The first order Nomoto model can be written as: $$ K \cdot \delta=r+T_{1} \cdot \dot{r}+T_{2} \cdot \ddot{r} $$ where $r$ is yaw rate with its time derivatives and $\delta$ is the rudder angle. $K$, $T_{1}$ and $T_{1}$ are the coefficients describing the hydrodynamics of the ship.
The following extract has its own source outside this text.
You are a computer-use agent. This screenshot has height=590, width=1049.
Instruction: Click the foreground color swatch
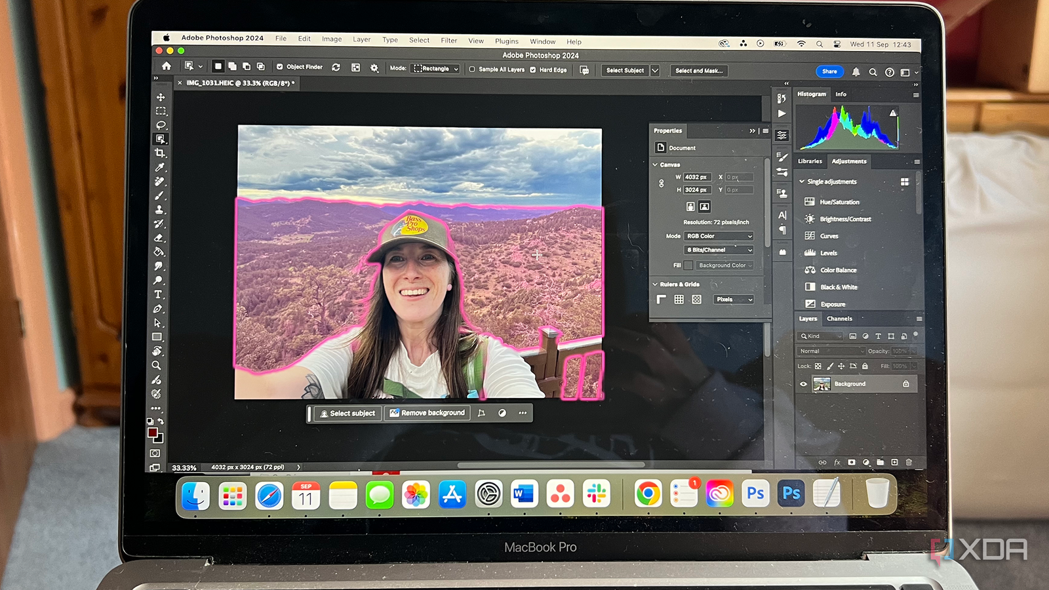[153, 433]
For slow manoeuvres this equation can be further simplified by removing the $\ddot{r}$ term: $$ K \cdot \delta=r+T_{1} \cdot \dot{r}$$

More about this in this: post

#collapse
from scipy.integrate import solve_ivp
import numpy as np
import pandas as pd
import matplotlib.pyplot as plt
from IPython.display import display, Latex, Math
from scipy.optimize import least_squares
import altair as alt
from ipywidgets import interactive

#collapse
def nomoto_zigzag(t, states, K, T_1, angle=np.deg2rad(10)):
    """
    Simulation model for heading and yaw rate using Nomoto with only K and T_1
    Also including an autopilot for ZigZag test:
    """
    
    
    # states: 
    psi = states[0]
    r = states[1]
    
    #ZigZag autopilot:
    sign=-1
    psi_pluss = ((psi>=0) and (psi<angle))
    psi_minus = ((psi>=-angle) and (psi<=0))
    
    if (
        (psi_pluss and (r>=0)) |
        (psi<-angle) |
        (psi_minus and (r>=0))
        
        
    ):
        sign=1   
    delta_=sign*angle
    
    #Nomoto equation:
    r1d_ = (K*delta_ - r)/T_1 
    d_states_dt = np.array([r,r1d_])
    
    return d_states_dt

def simulate_zigzag(K = 0.2, T_1=10):

    ## Simulation:
    
    angle=np.deg2rad(10)
    states_0 = np.array([0,0])
    t = np.linspace(0,100,200)
    
    sol = solve_ivp(fun = nomoto_zigzag,t_span=[t[0],t[-1]],t_eval=t, y0 = states_0, args=(K,T_1,angle))
    psi = sol.y[0,:]
    r = sol.y[1,:]
    
    ## Plotting:
    fig,ax=plt.subplots()
    ax.plot(t,np.rad2deg(psi));
    ax.grid(True)
    ax.set_title('Simulation ZigZag%0.0f/%0.0f with Nomoto model' % (np.rad2deg(angle),np.rad2deg(angle)))
    ax.set_ylabel('$\psi$ [deg]')
    ax.set_xlabel('time [s]');
    ax.set_ylim(-30,30)

Here is an ipywidget expoling the influence of the $K$ and $T_1$ coefficients during a ZigZag10/10: (You can use the buttons launch binder or Open in Colab to get this running. It takes some time to load though...)

#collapse
interactive_plot = interactive(simulate_zigzag, K=(0.01, 2.0), T_1=(1, 10, 0.5))
output = interactive_plot.children[-1]
output.layout.height = '350px'
interactive_plot